A member of the European Parliament tasked with investigating the abuse of spyware across the EU was himself hacked with Pegasus while serving on that committee, in a breach that cuts to the core of Europe’s ability to police one of the most controversial surveillance tools of the past decade.
Forensic analysts at Citizen Lab say Greek MEP Stelios Kouloglou’s iPhone was compromised twice — in October 2022 and March 2023 — likely via a so‑called zero‑click exploit linked to Apple’s HomeKit system. Such exploits do not require the target to click on a malicious link, making them harder to detect and defend against. During those periods, attackers could have accessed data on his device, including potentially sensitive documents and deliberations related to the European Parliament’s committee examining the use and abuse of spyware by EU governments.
For European lawmakers and staff, the episode is a jarring reminder that oversight bodies are not standing outside the surveillance ecosystem they scrutinize, but are embedded within it and vulnerable to the same tools. If a committee member charged with asking who ordered which surveillance, under what rules, can have his own phone taken over, then the confidentiality of witness testimony, draft reports, and internal strategy discussions cannot be taken for granted.
Operationally, the hack represents a coup for whoever ordered it. Pegasus, sold by Israel’s NSO Group, gives operators deep access to a phone’s contents and sensors, potentially including messages, emails, contacts, microphones and cameras.
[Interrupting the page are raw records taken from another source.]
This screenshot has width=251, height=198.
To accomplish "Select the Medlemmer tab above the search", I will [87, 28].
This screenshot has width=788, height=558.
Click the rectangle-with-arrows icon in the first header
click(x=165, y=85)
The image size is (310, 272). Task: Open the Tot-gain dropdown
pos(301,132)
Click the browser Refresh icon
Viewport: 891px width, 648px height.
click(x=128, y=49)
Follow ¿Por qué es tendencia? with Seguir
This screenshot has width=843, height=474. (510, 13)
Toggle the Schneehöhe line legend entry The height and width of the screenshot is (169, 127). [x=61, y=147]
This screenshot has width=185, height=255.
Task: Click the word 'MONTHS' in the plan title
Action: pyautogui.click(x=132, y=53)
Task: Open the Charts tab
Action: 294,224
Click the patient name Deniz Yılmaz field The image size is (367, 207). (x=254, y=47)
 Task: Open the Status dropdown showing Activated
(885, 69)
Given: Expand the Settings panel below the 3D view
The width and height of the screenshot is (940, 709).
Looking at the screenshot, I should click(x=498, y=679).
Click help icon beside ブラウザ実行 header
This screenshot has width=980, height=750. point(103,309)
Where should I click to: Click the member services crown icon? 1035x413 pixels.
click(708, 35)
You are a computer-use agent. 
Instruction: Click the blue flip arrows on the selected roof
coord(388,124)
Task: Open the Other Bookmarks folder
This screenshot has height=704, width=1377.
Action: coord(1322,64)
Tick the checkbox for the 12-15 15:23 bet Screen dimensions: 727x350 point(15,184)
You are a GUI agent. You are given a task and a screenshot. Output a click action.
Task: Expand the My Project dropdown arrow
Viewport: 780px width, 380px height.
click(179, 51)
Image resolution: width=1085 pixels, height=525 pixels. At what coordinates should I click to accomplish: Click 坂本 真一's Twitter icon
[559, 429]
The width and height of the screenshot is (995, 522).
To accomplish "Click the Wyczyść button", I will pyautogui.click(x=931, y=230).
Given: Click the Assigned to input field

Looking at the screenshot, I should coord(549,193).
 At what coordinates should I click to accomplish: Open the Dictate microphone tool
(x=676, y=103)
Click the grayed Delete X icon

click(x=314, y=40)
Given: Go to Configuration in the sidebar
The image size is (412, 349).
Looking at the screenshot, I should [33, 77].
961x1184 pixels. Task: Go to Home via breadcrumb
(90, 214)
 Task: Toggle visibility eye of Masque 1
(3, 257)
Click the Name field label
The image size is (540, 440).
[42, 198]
In the context of a parliamentary inquiry, that kind of window could provide early insight into what evidence is being collected, which countries or agencies are under scrutiny, and where political pressure might fall. In effect, the watchdog becomes an unwilling source.
The strategic implications go beyond one committee or one MEP. The revelation underscores how advanced spyware erodes the internal trust that EU institutions depend on to handle classified or politically explosive information. Colleagues may now reasonably ask how many other devices inside Brussels, Strasbourg or national capitals have been quietly compromised, and by whom. That uncertainty weakens Europe’s hand when it seeks to set global norms on surveillance, privacy, and human rights.
The fact that Citizen Lab attributes the hack to a likely HomeKit zero‑click exploit also shows how spyware vendors and their clients are exploiting the connective tissue of modern digital life — the services and frameworks that link phones to homes, workplaces and cars. Defending high‑value political targets now requires not only traditional cybersecurity but also a hard look at how consumer features can become attack surfaces.
One lesson stands out: when oversight of surveillance depends on digital tools, those tools themselves become part of the battleground. A committee can subpoena documents and question ministers, but if its own communications are siphoned off in real time, the power balance quietly tips toward those wielding the spyware.
In the months ahead, watch for whether EU institutions move to expand device security measures for lawmakers, whether there is any formal attribution of the attacks to a specific state or actor, and how this breach shapes pending EU regulations on spyware and intrusive technologies. Those responses will show whether Europe treats this episode as an embarrassing anomaly — or as proof that its political core is directly exposed to the very tools it is struggling to regulate.